Ah, that's why you're so gay!
"Land! Where?"
You leap from your berth to the port-hole in one bound.
A schooner and a coastwise steamer are in sight, gulls are swinging in long circles with the ship, and far away on the horizon lies a haze which is America.
You dress with care and hurry to the deck. You bow and give a gay "good morning!" to some people you've not spoken to before. You even have a word for the man who always walks with a pedometer, and the one who is coming back from Germany after having put a noiseless soup-spoon on the market. The deck is all abloom with pretty girls in pretty hats and pretty suits.
Even the ship is making ready for the shore. Hatches are off, busy donkey-engines are hustling mail-bags up from dark recesses within, stewards are smiling as they rush about with trunks and rolls of rugs.
"I'm Boots, sir. Don't forget Boots, sir."
Ah, no, good Boots! Thrice welcome, Boots! And here's thy toll, already set aside, like all the other tips, in envelopes.
Land ho!
The world is blithe and gay—except for one depressing thought. The nearer you get to the New York custom-house, the heavier becomes the load of luggage on your mind. Dresses, hats, wraps, lingerie, so gaily bought in Paris, lie withering like Dead Sea fruit in the forlorn cold storage of furiously labelled wardrobe trunks.
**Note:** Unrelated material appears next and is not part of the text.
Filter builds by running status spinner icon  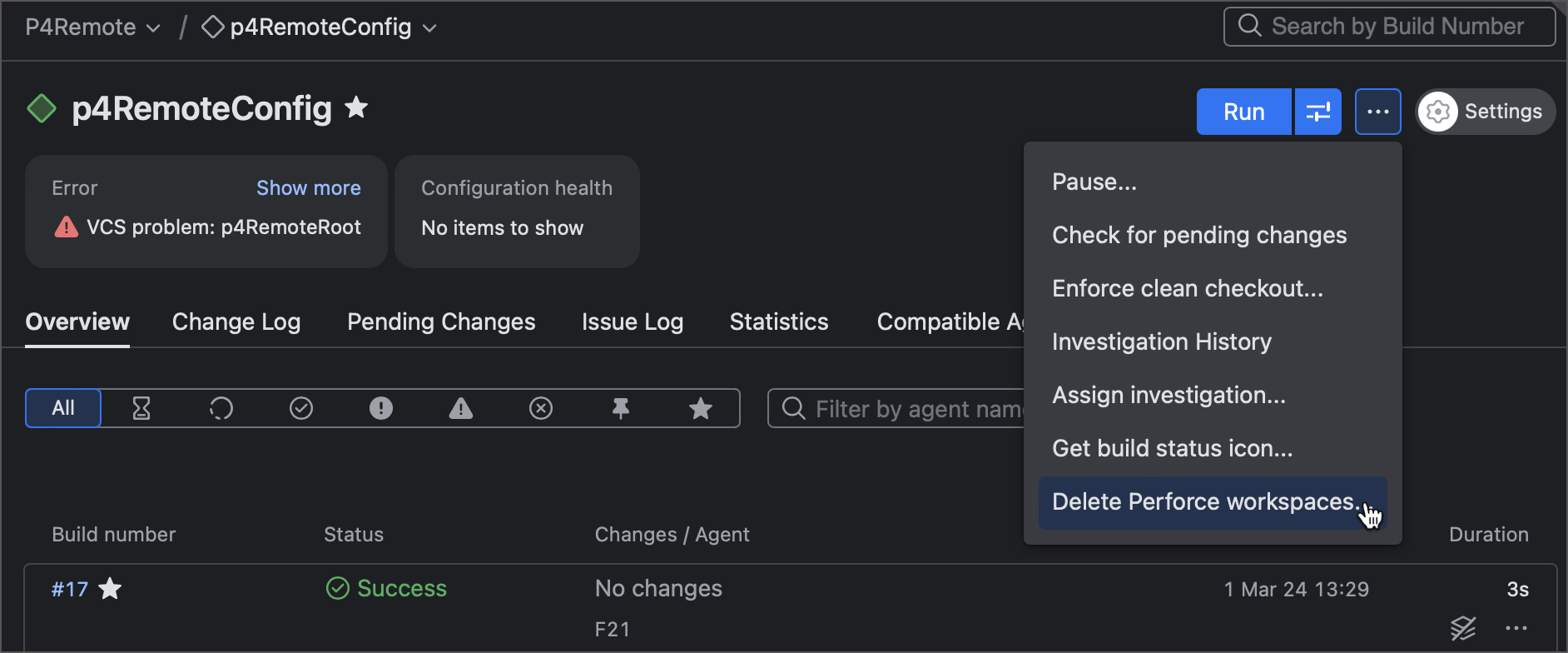tap(221, 408)
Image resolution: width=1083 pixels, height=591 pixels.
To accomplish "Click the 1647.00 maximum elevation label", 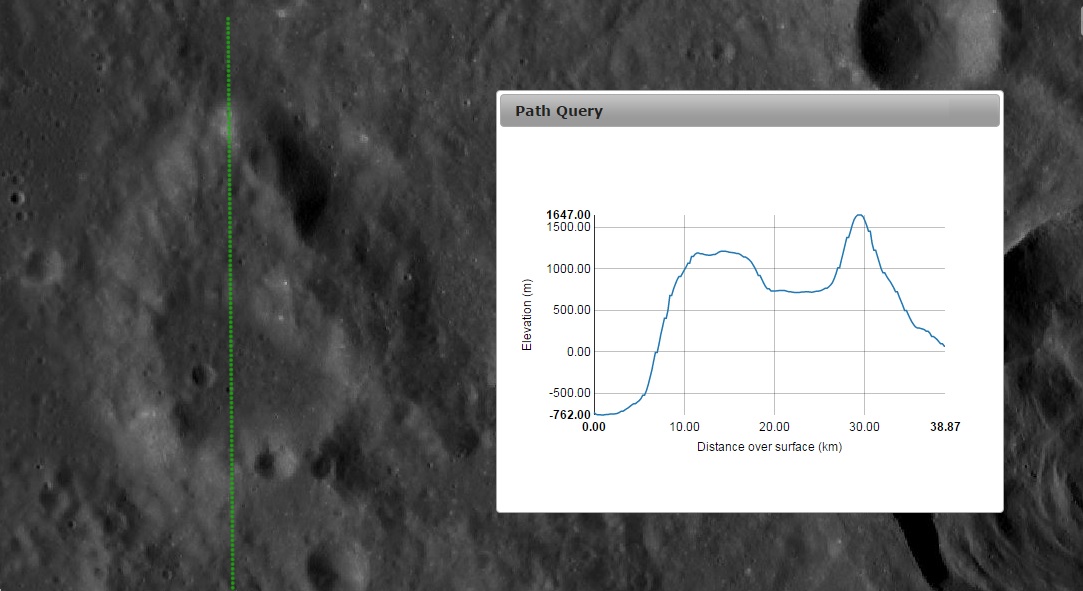I will coord(568,215).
"Must I declare that Paris motor-coat? It never fitted, and it's fairly worn to shreds!"
"Yes, dear, everything. And sh-h! There are spotters on the ships, you know."
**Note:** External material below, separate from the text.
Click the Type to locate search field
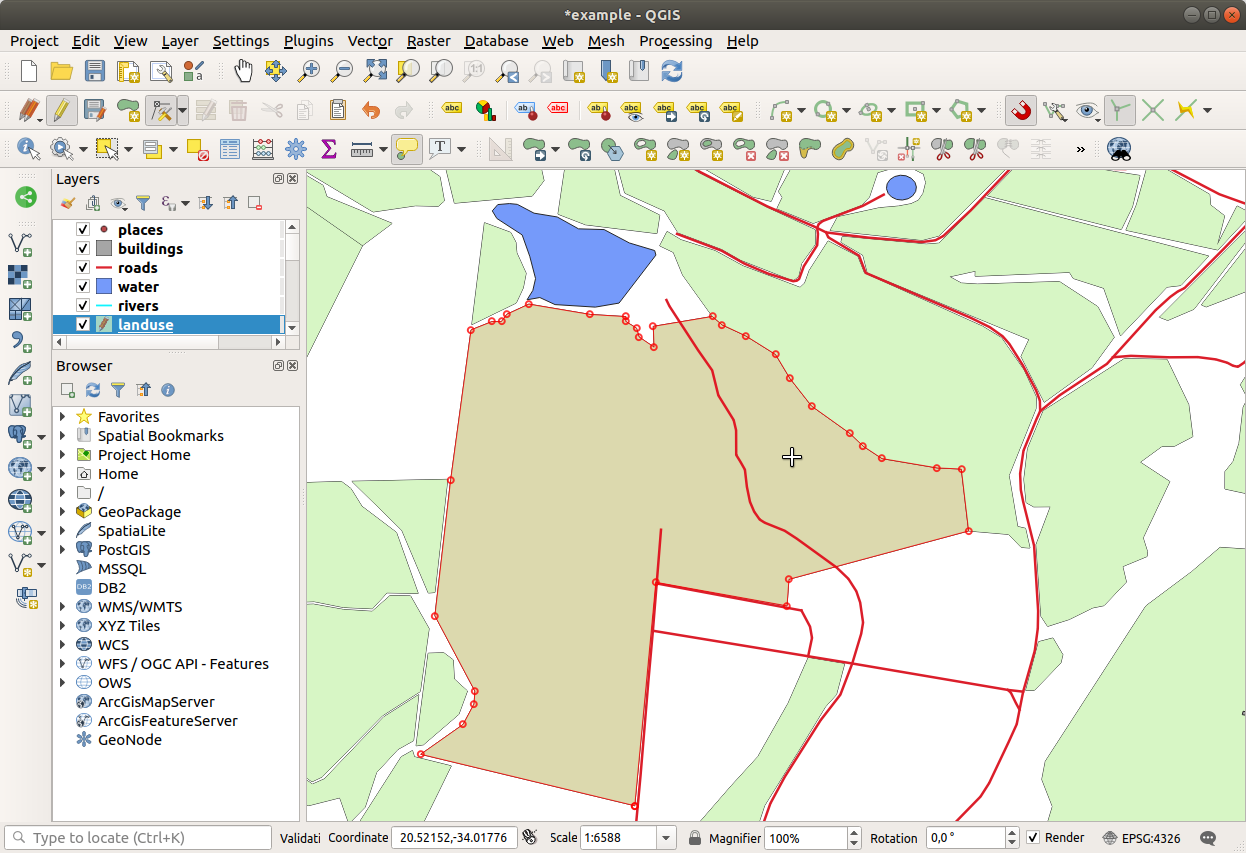This screenshot has width=1246, height=853. tap(140, 838)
The United States custom-house spotter ought to look like a detective, but he doesn't. Instead of playing Foxy Quiller, he plays bridge, and probably with you. He adores the ladies—the dear ladies, God bless 'em! For it is the ladies whom the spotter mostly spots: the pretty ladies with big state-rooms and big trunks and big hats; the pretty ladies with the little maids and little evening gowns and little pearls. The spotter has to be the sort of man these ladies like, or else the Government will change his spots. In short, he is a perfect dear! So when, at bridge, he makes the coy confession that he is taking French silk stockings over to his sister and wonders if he'll "have trouble on the pier," your wife tells him just what she is doing. ("One can't mistake a gentleman!") She tells him that she's going into her state-room to sew some New York labels into Paris gowns and hats—and that is how she comes to lose twelve dresses and a twenty-thousand-dollar necklace, and have hysterics on the dock, and how she never sends that dinner invitation to him at the club in Forty-fourth Street.